16. William McKinley
> Years served: 1897-1901
> Best performing category: Public persuasion (67.4)
> Worst performing category: Pursued equal justice for all (41.4)
> Party affiliation: Republican
On the watch of the 25th American president, William McKinley, the country became a global empire by going to war with Spain and acquiring Puerto Rico, Guam, and the Philippines. McKinley began his political career in the House of Representatives, representing Ohio, and then went on to serve as governor before being tapped for a White House run. A Republican, he won two resounding victories against Democrat William Jennings Bryan. Yet he died from gunshot wounds early in his second term and was succeeded by his vice president, Theodore Roosevelt.
17. James Madison
> Years served: 1809-1817
> Best performing category: Moral authority (72.9)

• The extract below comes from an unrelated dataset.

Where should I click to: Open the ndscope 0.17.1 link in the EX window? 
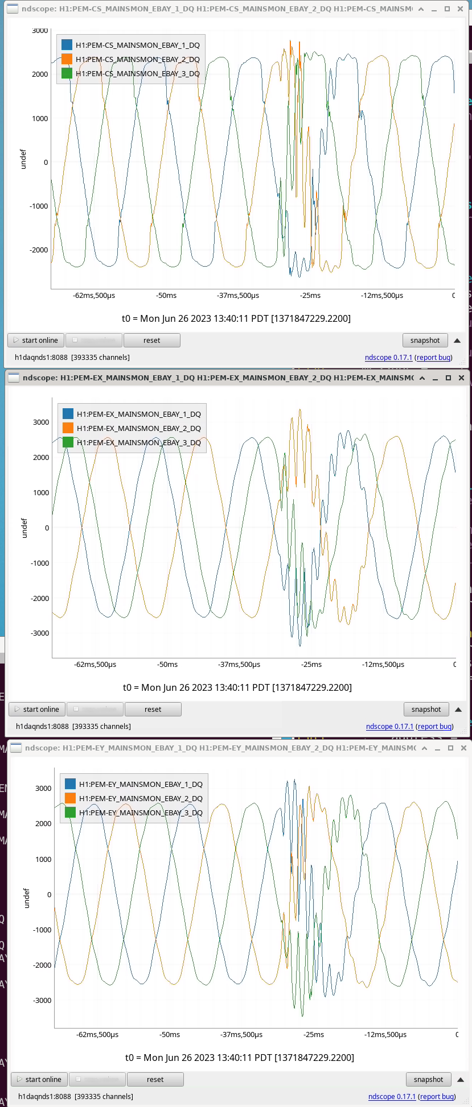tap(389, 726)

> Worst performing category: Pursued equal justice for all (47.2)
> Party affiliation: Democratic-Republican
James Madison, the fourth president and one of the founding fathers, had sponsored as a member of the House of Representatives the first 10 amendments to the Constitution, known as the Bill of Rights. On his presidential watch, the country was compelled to join the War of 1812, based on a dispute between the United States and Britain over the latter’s violations of U.S. maritime rights.
18. Andrew Jackson
> Years served: 1829-1837
> Best performing category: Public persuasion (82.2)
> Worst performing category: Pursued equal justice for all (31.2)
> Party affiliation: Democratic
Andrew Jackson, known as Old Hickory, was the first president elected from west of the Appalachian Mountains, the first one born into poverty, and the first who won the presidency through direct appeal to voters. The seventh commander in chief was also a revered military officer in battles on the frontier. The political movement of elected, rather than appointed, officials became known as Jacksonian Democracy. Jackson left office more popular than when he assumed it, and his election set the stage for men of humble means to aspire to the presidency.
19. John Adams
> Years served: 1797-1801
> Best performing category: Moral authority (70.7)
> Worst performing category: Public persuasion (50.7)
> Party affiliation: Federalist
John Adams’ star had been fading before his legacy and writings were studied. He had been an early proponent of independence from Great Britain, was the first ambassador to the Court of St. James, and the second president of the United States. He was also the father of John Quincy Adams, the sixth president. Adams, who was known as opinionated and irascible, could alienate friends and rivals alike, including Thomas Jefferson, who served as his vice president. The two died on the same day, July 4, 1826, Adams in his native Massachusetts, the town of Quincy, Jefferson at Monticello, in Virginia.
20. George H. W. Bush
> Years served: 1989-1993
> Best performing category: International relations (77.3)
> Worst performing category: Vision/setting an agenda (46.1)
> Party affiliation: Republican
George H.W. Bush was a one-term president and the patriarch of the Bush family dynasty, which produced George W. Bush, a two-term president, and Jeb Bush, former governor of Florida and a failed presidential contender. After a career in public service, Bush, Reagan’s vice president, became the 41st president. Under his watch, the United States engaged in the first Gulf War, in which a multinational force expelled Iraq from Kuwait.